Et le cycle de violences recommence… ou continue…

Rédigé par Marianne

Cherchant (désespérément ?) des raisons d’espérer une paix à venir entre Israéliens et Palestiniens, nous voulions, à l’origine, écrire un article sur la reconnaissance de l’État palestinien dans les instances internationales, et sur les dernières prises de position en Europe et en France.

Concernant les instances internationales, il y a eu ces dernières années des avancées dont on peut pourtant se demander si elles dépassent le stade symbolique : reconnaissance de l’État palestinien comme membre de l’Unesco, puis comme État observateur à l’ONU en 2012, et en septembre 2015 le droit donné à la Palestine de hisser son drapeau sur le parvis de l’ONU. Ce qui a donné lieu à une cérémonie . La journaliste du Monde rapporte ainsi les propos de Ban Ki-moon à cette occasion : « Les symboles sont importants. Ils peuvent mener à l’action ; nous ne pouvons en aucun cas nous imaginer que cette cérémonie marque la fin du parcours. »
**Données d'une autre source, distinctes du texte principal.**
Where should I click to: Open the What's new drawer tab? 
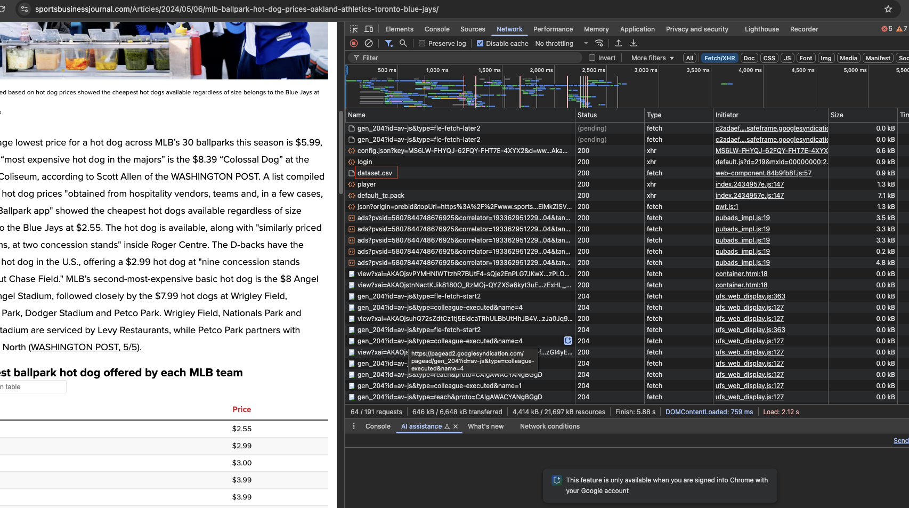(x=485, y=426)
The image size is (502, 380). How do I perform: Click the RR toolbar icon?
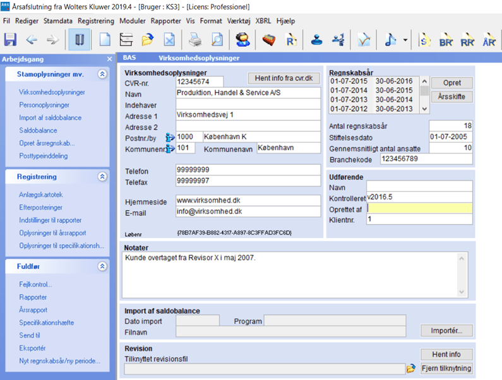pos(467,39)
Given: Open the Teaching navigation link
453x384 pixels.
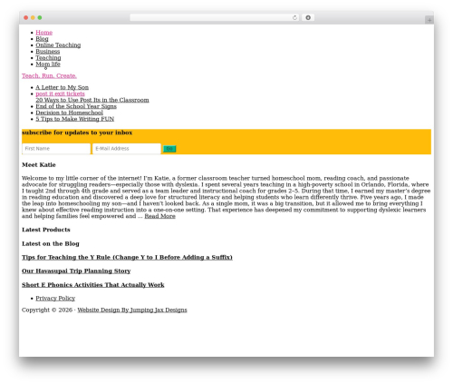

Il y a eu aussi, à titre moins symbolique, l’acceptation de la Palestine en tant que membre de la Cour pénale internationale (CPI), ce qui lui permet, par exemple, de viser certaines actions israéliennes en tant que crimes de guerre. Mais l’État palestinien, s’il est maintenant reconnu par 135 pays, ne l‘a toujours pas été par le gouvernement français, malgré un vote du Parlement et du Sénat en ce sens en décembre 2014. Et ces derniers temps, si la diplomatie française (1) a déployé ses efforts pour donner un cadre plus large au Quartet (2), elle ne semble pas avoir vraiment abouti.

Du côté de l’Europe, le Parlement européen a voté en septembre une motion, non contraignante, demandant l’étiquetage des produits des colonies. C’est mince, si l’on veut vraiment parvenir à cette distinction entre les produits venant du territoire d’Israël et ceux venant des Territoires occupés par Israël.

Pas grand-chose donc de positif au plan de la paix entre Israël et Palestine, on a eu beau chercher…

Et dans cette situation totalement bloquée, les seules « avancées » semblent malheureusement celles de l’extension des colonies israéliennes, de l’occupation, avec notamment les provocations successives sur l’esplanade de la mosquée al-Aqsa, contrevenant au statu quo décrété entre les deux parties, en vigueur depuis 1967.Le nouveau gouvernement israélien, lui-même, avec une partie de ses ministres d’extrême-droite, ne manque pas d’attiser le feu.

Dans cette situation, le cycle de violence a repris, avec son lot de morts et de blessés. Mais comment pourrait-il en être autrement sans que des négociations s’instaurent véritablement entre les deux parties, sans la perspective, pour les Palestiniens, de disposer enfin de leur Etat ? Et cela suppose certainement une forte implication des États-Unis, de l’Europe, et des pays de la région.

1. Laurent Fabius à Prague le 24 aout 2015
« Nous devons contribuer, et cela est difficile, à ramener les parties (israélienne et palestinienne) à la table des négociations sans perdre de vue notre objectif commun : la solution des deux États, qui garantisse la sécurité d’Israël et rende justice aux Palestiniens. La France ne ménage pas ses efforts pour y parvenir. Face au blocage actuel – et le mot est faible – qui présente le double risque de l’enlisement et de l’embrasement, personne ne peut croire que cette question israélo-palestinienne pourra se régler toute seule ou que l’on pourra, pendant deux décennies, continuer comme aujourd’hui. C’est la raison pour laquelle la France essaie de mobiliser la communauté internationale dans le cadre d’un Groupe international de soutien, qui comporterait le Quartet et s’étendrait aussi aux pays arabes et à quelques pays européens. Nous pensons qu’il n’est pas très pertinent de trouver des solutions à ce conflit sans y inclure les pays arabes. Nous discutons de cela avec nos amis européens, avec les Américains et avec d’autres. Nous avons abordé cette question lors du conseil des affaires étrangères de juillet et nous aurons l’occasion d’y revenir dans le cadre du Gymnich (réunion informelle des ministres des Affaires étrangères de l’Union européenne), début septembre. Pour résumer ma pensée, il faut faire bouger les choses même si cela est très difficile, sinon c’est un foyer de tensions extraordinaires. »

2. Le Quartet pour le Moyen-Orient, créé en 2002, est un groupe formé de quatre États et d’organisations nationales et internationales, pour réaliser une médiation dans le processus de paix israélo-palestinien. Le Quartet est composé des États-Unis d’Amérique, de la Russie, de l’Union européenne et des Nations unies.